== SOURCE DOCUMENT ==
══════════

Status

Discussion threadhttps://mail-archives.apache.org/mod_mbox/flink-dev/202107.mbox/%3CCABpD1RUHJURJg7Vkbq4Tjz2yecd8Wv8kJiT46M11F-ODSakgcw%40mail.gmail.com%3E
Vote thread
JIRA

Unable to render Jira issues macro, execution error.

Release1.15

Please keep the discussion on the mailing list rather than commenting on the wiki (wiki discussions get unwieldy fast).

POC of the proposed changes: https://github.com/pnowojski/flink/commits/aligned-sources
POC for split-based alignment: https://github.com/AHeise/flink/pull/2

Motivation

When using event time and watermark and if there is a slight imbalance or data skew on the source level, Flink can enter into a degenerate state, where different source operator instances are way ahead of others in terms of event time when ingesting records. For example due to backpressure combined with data skew, one source instance can be many hours behind another instance. This on its own is not a problem per se. However for downstream operators that are using watermarks to emit some data it can actually become a problem. Because of that such downstream operator (like windowed joins on aggregations) might need to buffer excessive amount of data, as the minimal watermark from all of its inputs is held back by the lagging source instance. All records emitted by the non-backpressured sources will hence have to be buffered on the said downstream operator state, which can lead into uncontrollable growth of the operator's state.

FLIP-182 proposes to solve this problem by introducing event time alignment on top of the existing FLIP-27 source interface. This can work within a single source, but also across multiple source instances, for example if single job is reading data from two independent sources like: Kafka and a file source.

Part I

Public Interfaces

The only proposed change in the first part is to add a way to configure watermarkGroup and the maxAllowedWatermarkDrift

public interface WatermarkStrategy<T> {
    WatermarkStrategy<T> withWatermarkAlignment(String watermarkGroup, Duration maxAllowedWatermarkDrift);
}

Proposed Changes

The first step will focus on blocking individual `SourceOperator` instances ignoring existence of the splits. General idea is that we want to cap/limit emitting watermarks. If one `SourceOperator` instance is too far ahead compared to others, we want to block it from emitting new records until other `SourceOperator`s manage to catch up. In order to achieve that there are a couple of required changes:

  1. User would first define which `Source` instances belong to the same watermarkGroup
  2. every `SourceOperator` needs to periodically report (using `OperatorEvent`) last emitted watermark to its `SourceCoordinator`
  3. `SourceCoordinator` needs to combine those reported watermarks
    1. First it needs calculate what's the minimal value among `SourceOperator` that belongs to that `SourceCoordinator` instance
    2. Next it can synchronize with other `SourceCoordinator` instances that belong to the same watermarkGroup, to calculate global minimal watermark from all different sources.

══════════

== GIVEN TASK ==
Please answer from the watermark alignment proposal above: which two settings does Part I propose a way to configure?

== DATASET EXTRACT ==
══════════

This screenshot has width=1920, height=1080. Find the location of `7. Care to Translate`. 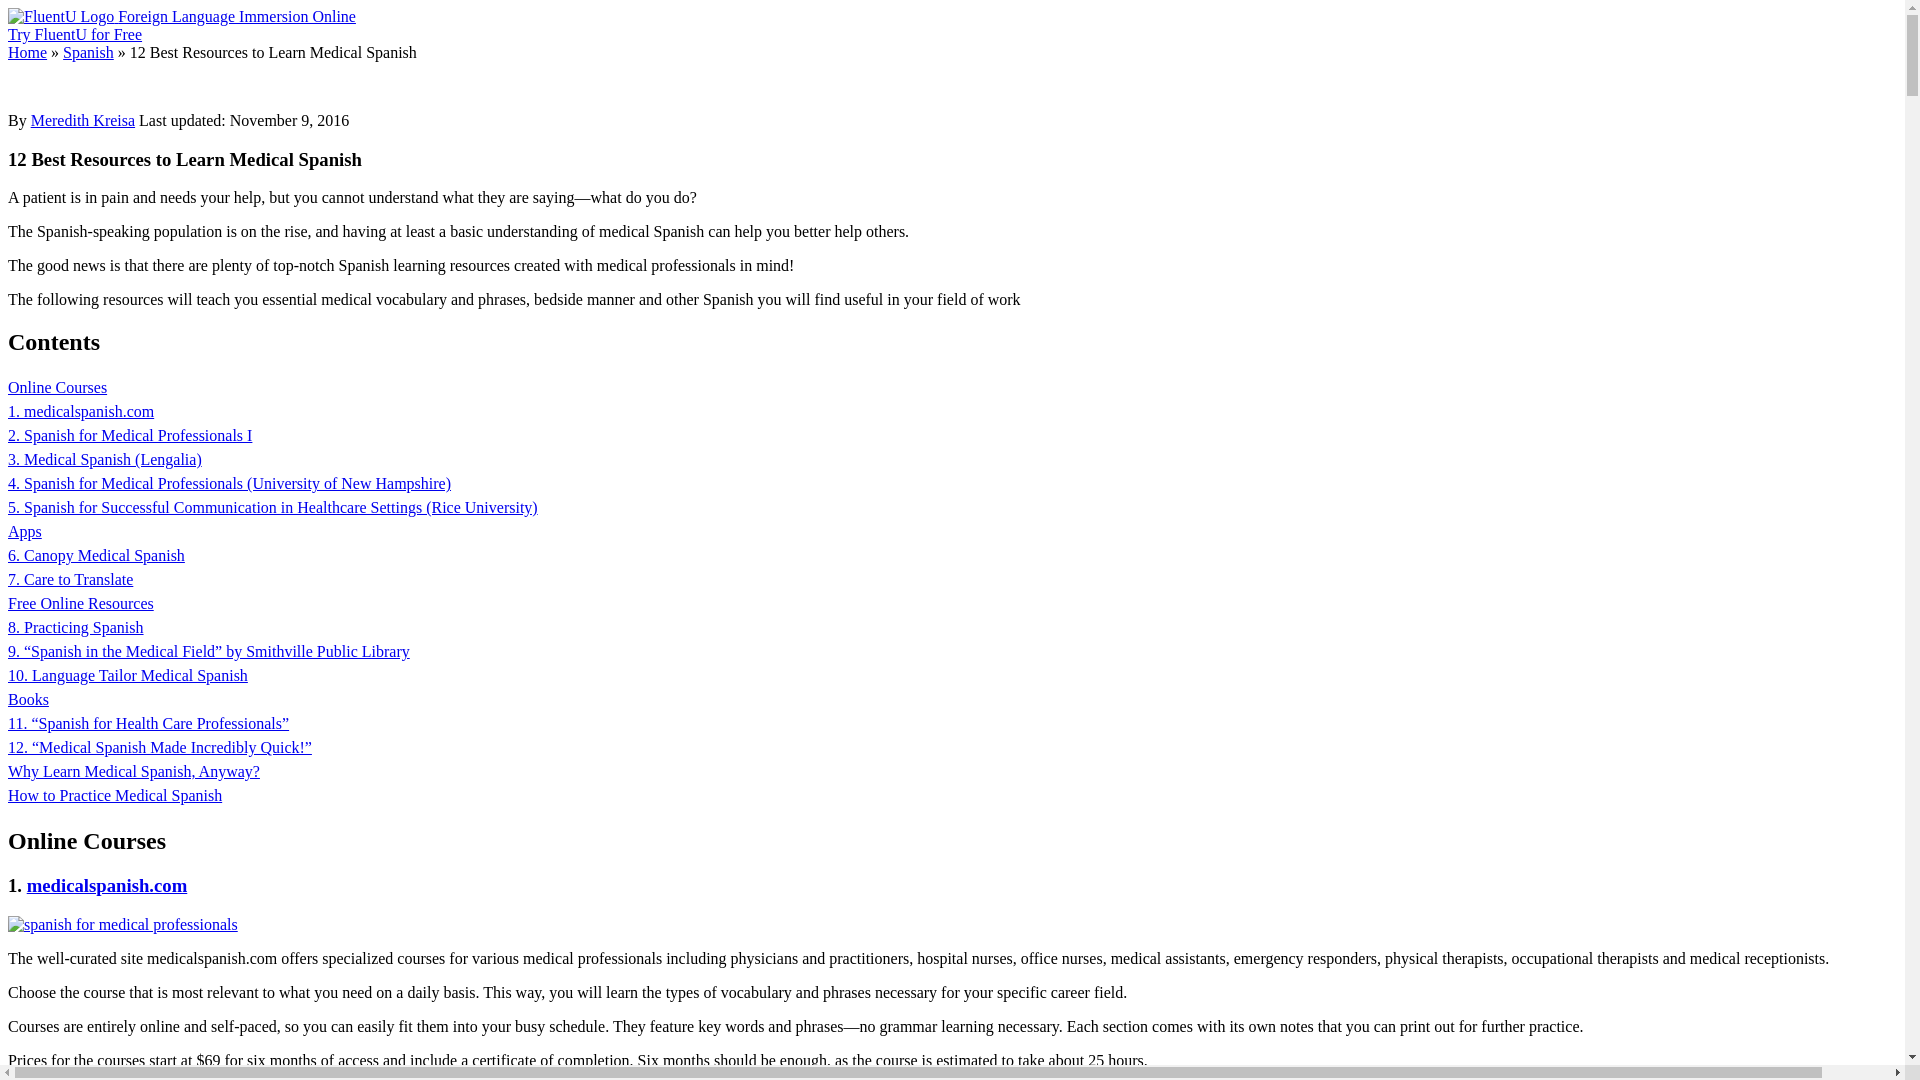

7. Care to Translate is located at coordinates (70, 579).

══════════

== THE SOLUTION ==
watermarkGroup and maxAllowedWatermarkDrift